1/2 pound spaghetti or other long noodles
1 fennel bulb
3 cloves garlic
1/4 teaspoon red chile flakes or 1 small red or green chile
1 teaspoon fennel seeds
1/4 cup flat-leaf parsley
2 tablespoons olive oil
1/2 kosher salt
1/2 cup white wine or broth
Parmesan, Pecorino, or Asiago cheese for garnishing
Bring a large pot of well-salted water to a boil and cook the pasta until just barely tender to the bite (it will cook a bit more in the sauce), reserve 1 cup of the cooking liquid before you drain the noodles.
While the water boils and the pasta cooks, prep the other ingredients.
Halve the fennel bulb and thinly slice it.

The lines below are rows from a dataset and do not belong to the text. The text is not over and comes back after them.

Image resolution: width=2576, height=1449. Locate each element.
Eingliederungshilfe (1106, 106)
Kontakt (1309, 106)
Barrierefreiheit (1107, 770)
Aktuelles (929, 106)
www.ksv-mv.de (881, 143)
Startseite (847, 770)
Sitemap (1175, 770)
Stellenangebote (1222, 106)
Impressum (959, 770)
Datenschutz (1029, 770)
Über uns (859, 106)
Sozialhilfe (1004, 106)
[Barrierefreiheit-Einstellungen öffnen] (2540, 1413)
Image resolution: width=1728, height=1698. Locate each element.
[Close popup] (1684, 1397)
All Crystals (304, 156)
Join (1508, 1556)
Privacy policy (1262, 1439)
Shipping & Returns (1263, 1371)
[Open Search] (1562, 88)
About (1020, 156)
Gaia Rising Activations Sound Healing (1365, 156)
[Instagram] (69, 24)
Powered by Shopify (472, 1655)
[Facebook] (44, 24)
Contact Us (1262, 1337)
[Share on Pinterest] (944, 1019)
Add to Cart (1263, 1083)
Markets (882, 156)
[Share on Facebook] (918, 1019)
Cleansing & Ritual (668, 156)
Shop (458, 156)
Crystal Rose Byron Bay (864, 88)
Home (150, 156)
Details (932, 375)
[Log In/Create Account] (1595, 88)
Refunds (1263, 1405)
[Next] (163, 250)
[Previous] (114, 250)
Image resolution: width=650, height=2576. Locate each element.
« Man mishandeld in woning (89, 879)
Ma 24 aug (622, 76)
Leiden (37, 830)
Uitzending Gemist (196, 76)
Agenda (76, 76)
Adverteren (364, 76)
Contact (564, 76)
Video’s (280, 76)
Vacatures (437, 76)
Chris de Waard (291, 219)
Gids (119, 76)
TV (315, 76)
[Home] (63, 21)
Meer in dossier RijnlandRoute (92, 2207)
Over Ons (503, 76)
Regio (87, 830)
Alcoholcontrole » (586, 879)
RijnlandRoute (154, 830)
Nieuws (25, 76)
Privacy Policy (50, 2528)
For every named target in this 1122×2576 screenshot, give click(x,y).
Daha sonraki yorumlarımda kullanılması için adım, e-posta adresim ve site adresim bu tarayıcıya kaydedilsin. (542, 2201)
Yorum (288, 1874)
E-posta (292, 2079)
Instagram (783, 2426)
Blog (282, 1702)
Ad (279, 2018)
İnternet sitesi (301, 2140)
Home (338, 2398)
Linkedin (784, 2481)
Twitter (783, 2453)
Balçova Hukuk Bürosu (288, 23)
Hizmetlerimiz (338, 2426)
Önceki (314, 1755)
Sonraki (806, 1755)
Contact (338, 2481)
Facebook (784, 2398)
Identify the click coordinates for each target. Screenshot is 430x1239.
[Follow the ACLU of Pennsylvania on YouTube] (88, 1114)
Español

Peel and thinly slice the garlic.
If using a fresh chile, remove the stem and seeds and thinly slice it.
Crush the fennel seeds in a mortar and pestle or put them in a small resealable plastic bag and smash them with the bottom of a heavy frying pan.
Mince the parsley.
Heat the oil in a large frying or saute pan or the pasta pot over medium high heat.
Add the garlic and cook, stirring, until it just starts to turn golden and brown at the edges.
Add the chile flakes or fresh chile, stir to combine.
Add the fennel, fennel seeds, and 1/2 tsp. of the salt and cook, stirring, until the fennel softens a bit, about 2 minutes. Add the wine or broth, cover, reduce heat to medium low, and cook until fennel is quite tender, about 5 minutes.
Add the parsley, stir to combine. Add the drained pasta and the reserved pasta liquid, stir to combine, increase heat and cook until most of the liquid is absorbed and evaporated and all the flavors have combined, 2 to 3 minutes.
Serve with plenty of grated Parmesan, Pecorino, or Asiago cheese.